Each storage register has an address, itself a number.
The addresses are sequential: e.g. 0, 1, 2, 3, ..., N.
The contents of a storage register can be read, and its
contents interpreted as a machine instruction and
executed.
The contents of a storage register can be interpreted
as an address, A, to fetch the contents of the storage
register at address A.
That's it. That is the only difficulty. The rest is
details and thinking straight---a chronic difficulty
for some, but not an inherent difficulty of pointers.
Pointer values are more than just the addresses of things; they are a
higher level construct than that, and most of the problems associated
with them occur at the higher level. The most important high-level
feature of pointers, which is not explicitly covered by your
description, is the fact that they can be invalid. They can become
invalid for some purposes while remaining valid for others:
1. comparison of two pointer values for equality
2. comparison of two pointer values for relative order
3. reading through the pointer value
4. writing through the pointer value
Your description of hardware addresses incorrectly implies that
comparison of addresses for equality should always be safe, and that
comparison of addresses for relative order should always produce
consistent results; there are real-world fully-conforming
implementations of C for which that's not the case for C pointer values.

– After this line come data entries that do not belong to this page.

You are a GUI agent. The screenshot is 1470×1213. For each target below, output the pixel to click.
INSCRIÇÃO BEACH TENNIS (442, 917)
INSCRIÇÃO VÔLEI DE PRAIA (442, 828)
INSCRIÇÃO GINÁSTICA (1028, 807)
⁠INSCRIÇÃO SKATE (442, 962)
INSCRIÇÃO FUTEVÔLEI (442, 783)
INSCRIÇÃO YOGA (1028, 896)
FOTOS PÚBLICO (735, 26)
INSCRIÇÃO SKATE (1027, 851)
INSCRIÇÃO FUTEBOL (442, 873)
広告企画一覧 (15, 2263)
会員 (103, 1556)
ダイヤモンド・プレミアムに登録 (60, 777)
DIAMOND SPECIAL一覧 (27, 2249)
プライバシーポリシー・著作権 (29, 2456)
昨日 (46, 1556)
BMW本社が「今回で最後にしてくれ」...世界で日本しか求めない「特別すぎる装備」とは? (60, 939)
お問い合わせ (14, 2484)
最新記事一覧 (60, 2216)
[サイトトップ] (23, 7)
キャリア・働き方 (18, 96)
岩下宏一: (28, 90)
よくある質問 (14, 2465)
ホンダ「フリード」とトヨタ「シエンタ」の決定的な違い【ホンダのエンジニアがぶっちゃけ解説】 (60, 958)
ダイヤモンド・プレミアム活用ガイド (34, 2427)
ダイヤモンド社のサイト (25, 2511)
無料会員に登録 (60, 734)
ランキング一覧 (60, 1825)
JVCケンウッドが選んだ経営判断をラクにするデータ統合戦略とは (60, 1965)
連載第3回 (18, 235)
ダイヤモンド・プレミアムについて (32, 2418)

Uninitialized pointer objects, and pointer objects whose representation
has been manipulated by means other than assignment through an lvalue of
a compatible type, may have trap representations. The non-existent value
of such pointer objects, and pointer values that used to point at
objects whose lifetime has since ended, have undefined behavior for all
four uses.
Null pointer values can only be compared for equality with other pointer
values; the other three uses all have undefined behavior.
Comparing pointer values for relative order that do not point within (or
one past the end of) the same array object (with single objects being
treated as 1-element arrays) has undefined behavior.
Attempting to write through a pointer value that points at an object
defined as 'const' has undefined behavior; the same is true of any
pointer value that points into the array corresponding to a string literal.
Likely we are thinking of different notions when using
the word "difficulty."
Possibly; in my experience, most of the difficulty with C pointers comes
from the necessity of avoiding the undefined behavior referred to above,
an issue not even hinted at by your description of hardware addresses.
With care, it's possible to avoid most such problems; but care is indeed
required, and it's not always easy. To say it's "no difficulty" is to
imply that such care is unnecessary.